Les 54 élus du Congrès, l'assemblée délibérante de Nouvelle-Calédonie, ont donc élu ce mercredi le 17ème gouvernement du territoire français situé dans le Pacifique Sud. Les élus devaient choisir entre quatre listes.

Après le dépouillement des bulletins, les deux listes indépendantistes (UC-FLNKS et Nationalistes et l’Eveil Océanien et Union Nationale pour l’Indépendance) ont reçu trois élus chacune.

En face, les non indépendantistes étaient répartis sur deux listes. Celle de la coalition majoritaire dont était issu le président sortant, l’Avenir en Confiance (AEC), a décroché quatre portefeuilles, avec 18 voix sur 54, et Calédonie ensemble, parti de centre-droit, en obtient un seul.

Ce nouveau gouvernement calédonien doit entrer en fonction qu'après l'élection de son président, ce qui était prévu ce mercredi. Mais à l'issu du vote des 11 nouveaux membres de l'exécutif, aucun des trois candidats qui s'étaient présentés à la présidence n'a obtenu la majorité des voix.

Ce scrutin, qui devait également désigner le vice-président, sera reprogrammé "prochainement" par le représentant de l'Etat français en Nouvelle-Calédonie, le haut-commissaire de la République, "dès lors que les conditions seront réunies". La gestion des affaires courantes sera donc assurée par l'équipe précédente.

Jusqu'à présent, les seize gouvernements calédoniens qui se sont succédé depuis la mise en place des institutions de l'accord de Nouméa ont été présidés par des personnalités non indépendantistes, dont aucune issue de la communauté kanak.

Une usine de nickel au cœur d'une crise politique

Cette élection de l'exécutif s'est tenue après la chute, le 2 février dernier, du précédent gouvernement à majorité loyaliste, présidé juin 2019 par Thierry Santa, en raison de la démission des cinq indépendantistes du FLNKS (Front de Libération Nationale Kanak et Socialiste).

Les élus du FLNKS avaient mis en cause "la dynamique institutionnelle en panne, les retards du budget et les difficultés de la collégialité", et surtout le projet de cession de l'usine de nickel du groupe brésilien Vale, "qui fait primer les intérêts des multinationales sans considération des aspirations des populations locales".

THEO ROUBY/AFP
Manifestants opposé à la vente de l'usine de nickel du groupe brésilien Vale, le 12 février 2021 à NouméaTHEO ROUBY/AFP

En faisant chuter le gouvernement, le FLNKS, farouchement opposé à la reprise de cet outil industriel par Trafigura, un consortium calédonien et international comportant le négociant en matières premières, souhaitait enrayer le processus institutionnel en cours devant permettre aux collectivités de valider la transaction. Celle-ci a été différée à mars pour donner du temps au dialogue.
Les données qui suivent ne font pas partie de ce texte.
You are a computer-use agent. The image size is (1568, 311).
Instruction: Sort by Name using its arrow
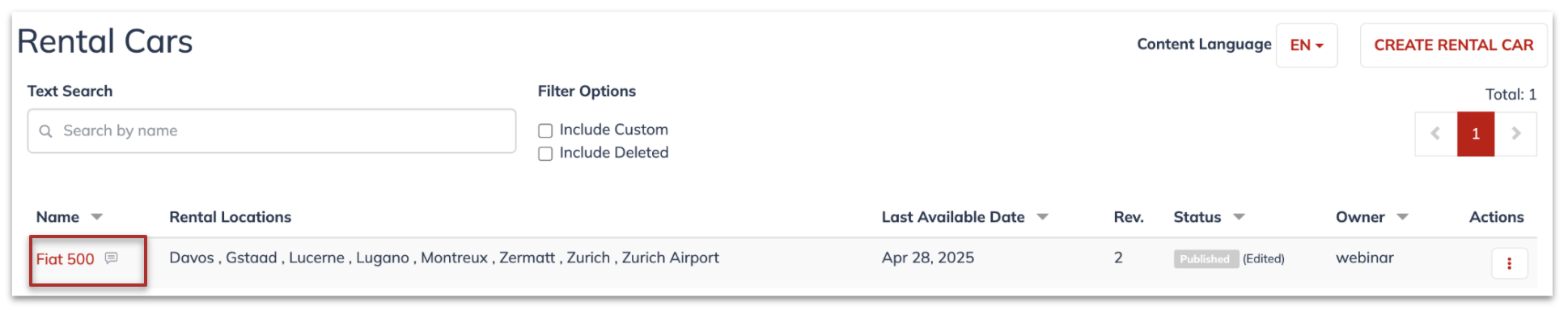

Le 4 octobre 2020, un deuxième référendum sur l'indépendance a été remporté d'une mince avance par les pro-français (53,3%), en recul de plus de 3 points par rapport au précédent référendum du 4 novembre 2018. Une troisième et ultime consultation devrait avoir lieu d'ici 2022, dans le cadre du processus de décolonisation en cours depuis 30 ans en Nouvelle-Calédonie.